From The New York Shitty Inbox: A 239 Banker Street Update

April 19, 2012 ·
Filed under: 11222, Greenpoint, Greenpoint Brooklyn, Greenpoint Magic 

An anonymous tipster writes:

a violation was issued by DOB on 04/09/12.

And so the plot thickens…

UPDATE, 6:35 p.m.: I have been asked an interesting question by a reader. A person we’ll call ‘S” writes:

The complaint status says ‘resolved’. Does that just mean that a violation was issued?

Here’s the 411 from a person in the know:

Resolution of DOB complaints is either no action or a violation. They wrote a violation in 09 for occupancy contrary to CO (which has an unpaid 25K penalty). This is just a repeat violation for not curing the first one. Nothing will come of it as far as vacating the premises. Owner probably just ignores it.
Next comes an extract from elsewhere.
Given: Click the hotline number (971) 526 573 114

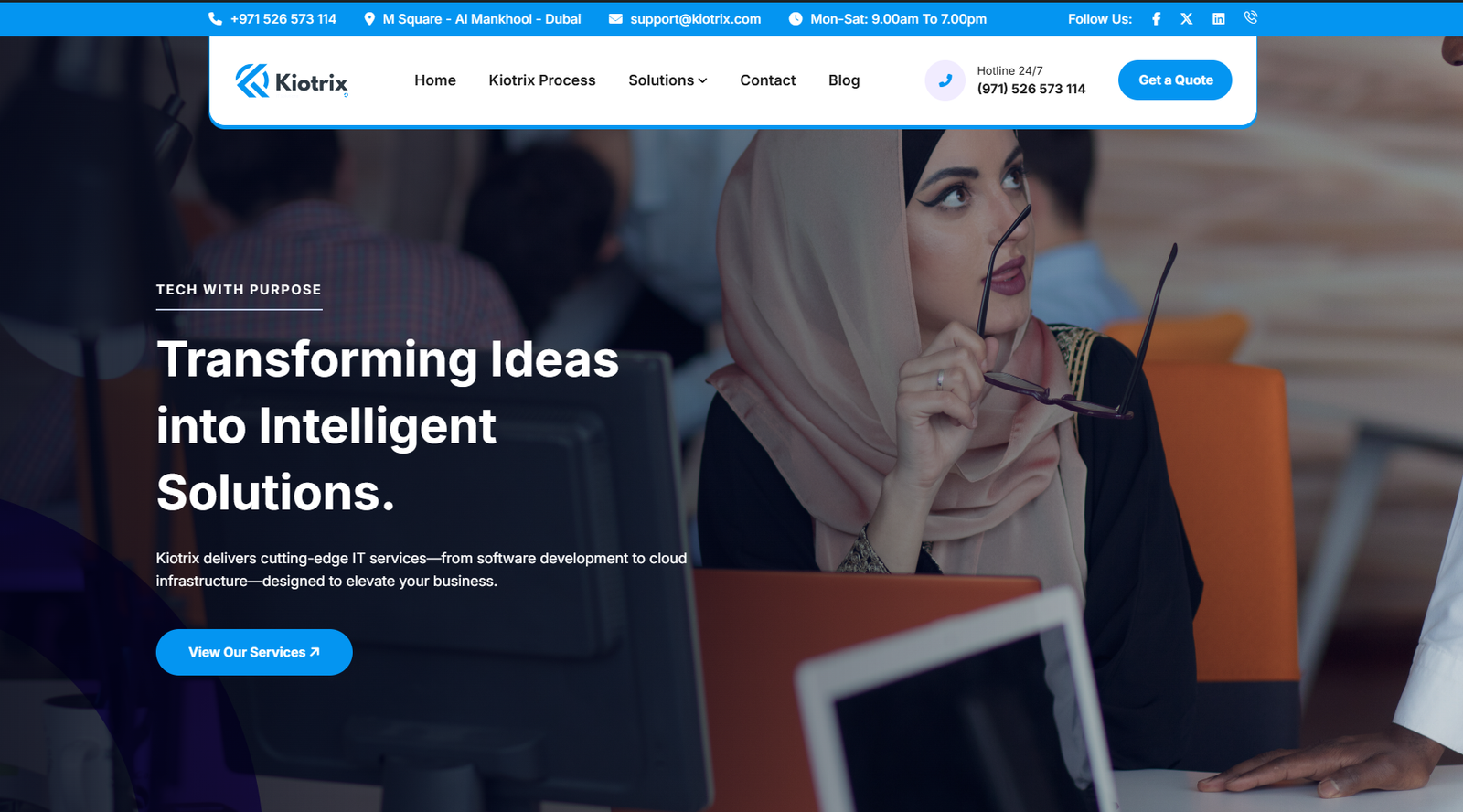Looking at the screenshot, I should click(1031, 89).
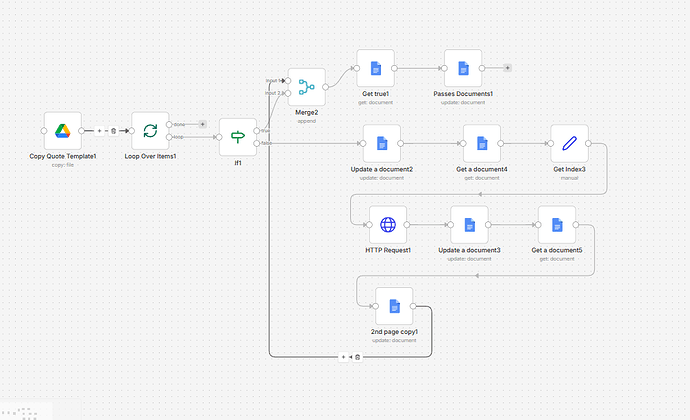This screenshot has width=690, height=420.
Task: Click the Get a document4 node
Action: point(482,144)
Looks like this owner is well seasoned in shady dealings: http://therealdeal.com/blog/2011/07/12/israel-perlmuter-known-as-sam-perl-and-menachem-stark-face-51m-in-property-suits-over-williamsburg-and-greenpoint-developments/

So there have you.

From The New York Shitty Inbox: And Now A Word From Our City Councilman

April 11, 2012 ·
Filed under: 11222, Greenpoint, Greenpoint Brooklyn, Greenpoint Magic 

It would appear, at long last, my coverage of 239 Banker Street (which is clearly being followed by real estate notables such as Brownstoner and Curbed, real estate agents and ostensible tenants of said space) has gotten the attention of our City Councilman! Steve Levin writes:

Heather,

I have noticed your posts and am glad you continue to bring light to the issue of lofts in Greenpoint and Williamsburg. The Loft Law was designed to protect residential tenants who, knowingly or unknowingly, moved into manufacturing or commercial spaces and it may grant rights for tenants to save and stabilize their housing and avoid the excessive costs associated with being vacated.  With regard to 239 Banker Street, I cannot say whether they will be covered by the Loft Law.  However, when the building was vacated in 2009, many tenants suddenly lost their living spaces as well as thousands of dollars in rent and security deposits.  I do not want to see a repeat of that event.  I will work to ensure that all building code issues at 239 Banker are addressed, but I hope to avoid seeing another vacate order if possible.  All I can do is try to spread the word about the Loft Law so that tenants in such spaces can apply for coverage that they may be legally entitled to.  Of course, the Loft Board will make final determinations about each application individually.

Sincerely yours,
Stephen Levin
Councilmember

To wit I replied (sans visual aides):

Hey,

First off I appreciate the email— and I agree that the loft law (which is much-needed) may or may not applicable in this case. What really upsets me is we are for all intents and purposes seeing the exact same situation (as 2009) play itself out again, e.g.; a commercial building—without the applicable permits I’ll add— is being converted into residential space, this space is being willfully and deliberately marketed/presented as residential space;

people are moving in under the illusion it is legally inhabitable space, etc.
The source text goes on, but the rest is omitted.